* begin EXCERPT TO READ *
The tabular azimuth angle, or its supplement, is prefixed N or S for the latitude of the point of departure and suffixed E or W depending upon the destination being east or west of the point of departure.

If all entering arguments are integral degrees, the distance and course angle are obtained directly from the tables without interpolation. If the latitude of the destination is nonintegral, interpolation for the additional minutes of latitude is done as in correcting altitude for any declination increment; if the latitude of departure or difference of longitude is nonintegral, the additional interpolation is done graphically.

Since the latitude of destination becomes the declination entry, and all declinations appear on every page, the great circle solution can always be extracted from the volume which covers the latitude of the point of departure.

Example 1: Using Pub. No. 229, find the distance and initial great circle course from lat. 32°S, long. 116°E to lat. 30°S, long. 31°E.

Solution: Refer to Figure 2405. The point of departure (lat. 32°S, long. 116°E) replaces the AP of the observer; the destination (lat. 30°S, long. 31°E) replaces the GP of the celestial body; the difference of longitude (DLo 85°) replaces local hour angle (LHA) of the body.
* end EXCERPT TO READ *
* begin DATA FOR THE TASK *
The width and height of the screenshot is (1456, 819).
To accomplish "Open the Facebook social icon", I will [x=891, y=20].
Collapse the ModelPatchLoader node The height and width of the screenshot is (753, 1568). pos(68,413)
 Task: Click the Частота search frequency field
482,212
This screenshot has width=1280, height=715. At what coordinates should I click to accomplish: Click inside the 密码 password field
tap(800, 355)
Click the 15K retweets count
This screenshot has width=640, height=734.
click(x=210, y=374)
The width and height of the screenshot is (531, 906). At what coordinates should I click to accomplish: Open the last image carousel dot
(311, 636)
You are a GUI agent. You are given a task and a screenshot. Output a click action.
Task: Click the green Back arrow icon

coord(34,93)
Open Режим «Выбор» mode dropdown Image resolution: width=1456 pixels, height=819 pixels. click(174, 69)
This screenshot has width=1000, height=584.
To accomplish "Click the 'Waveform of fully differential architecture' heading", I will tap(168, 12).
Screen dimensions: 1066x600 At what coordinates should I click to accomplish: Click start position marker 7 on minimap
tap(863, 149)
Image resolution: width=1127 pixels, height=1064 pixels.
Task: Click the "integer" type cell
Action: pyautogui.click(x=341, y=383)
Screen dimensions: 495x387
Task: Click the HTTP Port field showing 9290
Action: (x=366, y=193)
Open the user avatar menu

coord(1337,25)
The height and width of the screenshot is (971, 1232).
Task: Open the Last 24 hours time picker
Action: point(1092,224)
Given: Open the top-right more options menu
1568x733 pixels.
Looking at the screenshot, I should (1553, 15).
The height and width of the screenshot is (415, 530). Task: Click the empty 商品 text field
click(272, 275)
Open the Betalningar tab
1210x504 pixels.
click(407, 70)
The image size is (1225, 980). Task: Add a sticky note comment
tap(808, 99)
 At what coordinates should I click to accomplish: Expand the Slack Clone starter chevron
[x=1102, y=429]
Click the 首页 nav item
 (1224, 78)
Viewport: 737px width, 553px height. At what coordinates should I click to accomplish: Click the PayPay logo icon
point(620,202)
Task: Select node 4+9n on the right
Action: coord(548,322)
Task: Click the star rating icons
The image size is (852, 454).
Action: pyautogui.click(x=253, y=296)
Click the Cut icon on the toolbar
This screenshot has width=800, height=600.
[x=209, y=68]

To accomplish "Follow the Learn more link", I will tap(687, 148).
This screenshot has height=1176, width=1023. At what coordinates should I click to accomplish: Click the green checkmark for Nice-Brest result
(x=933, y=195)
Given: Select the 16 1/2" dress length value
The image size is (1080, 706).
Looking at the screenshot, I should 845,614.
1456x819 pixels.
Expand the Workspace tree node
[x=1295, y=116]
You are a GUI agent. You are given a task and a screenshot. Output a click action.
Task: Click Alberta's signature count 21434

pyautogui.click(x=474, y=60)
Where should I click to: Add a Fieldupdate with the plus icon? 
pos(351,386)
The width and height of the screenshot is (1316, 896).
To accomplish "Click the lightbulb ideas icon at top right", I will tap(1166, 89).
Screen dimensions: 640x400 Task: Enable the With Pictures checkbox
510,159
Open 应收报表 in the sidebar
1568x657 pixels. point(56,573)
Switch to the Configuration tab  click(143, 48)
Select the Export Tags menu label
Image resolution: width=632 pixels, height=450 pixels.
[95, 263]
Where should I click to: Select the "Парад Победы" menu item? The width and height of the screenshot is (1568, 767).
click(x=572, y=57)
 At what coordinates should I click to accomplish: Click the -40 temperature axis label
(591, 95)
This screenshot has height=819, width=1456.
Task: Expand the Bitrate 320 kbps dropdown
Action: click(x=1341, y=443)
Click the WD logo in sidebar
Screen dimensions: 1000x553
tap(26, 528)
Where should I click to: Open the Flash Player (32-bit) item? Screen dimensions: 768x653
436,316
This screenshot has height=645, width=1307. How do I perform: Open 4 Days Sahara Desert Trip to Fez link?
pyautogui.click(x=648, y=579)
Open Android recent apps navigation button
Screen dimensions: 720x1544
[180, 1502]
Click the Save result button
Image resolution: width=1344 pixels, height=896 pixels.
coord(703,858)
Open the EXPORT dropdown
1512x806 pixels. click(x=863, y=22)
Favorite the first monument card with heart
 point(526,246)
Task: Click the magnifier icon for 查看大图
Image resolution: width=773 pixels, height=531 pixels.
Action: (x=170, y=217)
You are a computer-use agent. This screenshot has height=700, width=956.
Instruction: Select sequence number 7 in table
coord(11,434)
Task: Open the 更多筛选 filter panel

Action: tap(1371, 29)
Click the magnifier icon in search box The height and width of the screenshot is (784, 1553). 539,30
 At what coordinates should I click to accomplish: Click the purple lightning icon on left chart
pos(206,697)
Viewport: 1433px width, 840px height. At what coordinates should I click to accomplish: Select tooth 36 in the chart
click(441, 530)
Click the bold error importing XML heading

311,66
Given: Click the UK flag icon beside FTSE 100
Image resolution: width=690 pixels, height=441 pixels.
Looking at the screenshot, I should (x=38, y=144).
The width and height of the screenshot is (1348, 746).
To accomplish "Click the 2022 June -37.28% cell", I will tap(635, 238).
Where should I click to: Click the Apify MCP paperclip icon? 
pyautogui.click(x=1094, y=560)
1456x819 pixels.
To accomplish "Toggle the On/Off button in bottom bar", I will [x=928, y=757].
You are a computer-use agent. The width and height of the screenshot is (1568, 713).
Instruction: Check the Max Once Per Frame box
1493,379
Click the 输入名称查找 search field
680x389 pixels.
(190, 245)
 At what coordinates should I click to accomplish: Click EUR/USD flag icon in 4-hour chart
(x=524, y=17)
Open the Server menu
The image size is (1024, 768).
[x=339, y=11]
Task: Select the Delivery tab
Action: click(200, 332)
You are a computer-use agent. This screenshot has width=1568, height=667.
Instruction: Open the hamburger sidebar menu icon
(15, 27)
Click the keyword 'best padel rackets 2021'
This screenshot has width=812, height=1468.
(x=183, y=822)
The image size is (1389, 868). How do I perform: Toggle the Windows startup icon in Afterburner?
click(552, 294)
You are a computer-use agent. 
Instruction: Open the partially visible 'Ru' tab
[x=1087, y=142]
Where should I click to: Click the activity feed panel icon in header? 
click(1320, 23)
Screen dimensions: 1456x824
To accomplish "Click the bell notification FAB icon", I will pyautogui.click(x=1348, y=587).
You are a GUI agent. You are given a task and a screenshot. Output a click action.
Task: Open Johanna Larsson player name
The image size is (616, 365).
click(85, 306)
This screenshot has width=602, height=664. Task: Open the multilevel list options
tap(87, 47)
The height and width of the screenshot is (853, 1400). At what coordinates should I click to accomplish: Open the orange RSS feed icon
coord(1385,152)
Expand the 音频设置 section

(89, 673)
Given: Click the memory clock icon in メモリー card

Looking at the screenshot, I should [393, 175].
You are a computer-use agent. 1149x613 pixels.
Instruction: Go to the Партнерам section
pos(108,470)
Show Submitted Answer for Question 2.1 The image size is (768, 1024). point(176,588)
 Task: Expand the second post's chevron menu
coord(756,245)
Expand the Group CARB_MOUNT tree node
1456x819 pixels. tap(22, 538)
* end DATA FOR THE TASK *
§ WORK INSTRUCTIONS:
[A] Rewrite the records between the line holding "At what coordinates should I click to accomplish: Click the -40" and the line holding "tap(26, 528)", inclusive, as a numbered list, omitting any blank lines.
[B] Carry on the passage about finding great circle distance and course with Pub. No. 229 from its final sentence.

§ RESPONSES FOR EACH TASK:
[A]
1.  At what coordinates should I click to accomplish: Click the -40 temperature axis label
2. (591, 95)
3. This screenshot has height=819, width=1456.
4. Task: Expand the Bitrate 320 kbps dropdown
5. Action: click(x=1341, y=443)
6. Click the WD logo in sidebar
7. Screen dimensions: 1000x553
8. tap(26, 528)

[B]
Enter Pub. No. 229, Volume 3 with lat. 32° (Same Name), LHA 85°, and declination 30°. The respondents correspond to a celestial body above the celestial horizon. Therefore, 90° minus the tabular altitude (90° - 19°12.4' = 70°47.6') becomes the distance; the tabular azimuth angle (S66.0°W) becomes the initial great circle course angle, prefixed S for the latitude of the point of departure and suffixed W due to the destination being west of the point of departure.

D = 4248 nautical miles
C = S66.0°W = 246.0°.

Example 2: Using Pub. No. 229, find the distance and initial great circle course from lat. 38°N, long. 122°W to lat. 24°S, long. 151°E.

Solution: Refer to Figure 2405. The point of departure (lat. 38°N, long. 122°W) replaces the AP of the observer; the destination (lat. 24°S, long. 151°E) replaces the GP of the celestial body; the difference of longitude (DLo 87°) replaces local hour angle (LHA) of the body.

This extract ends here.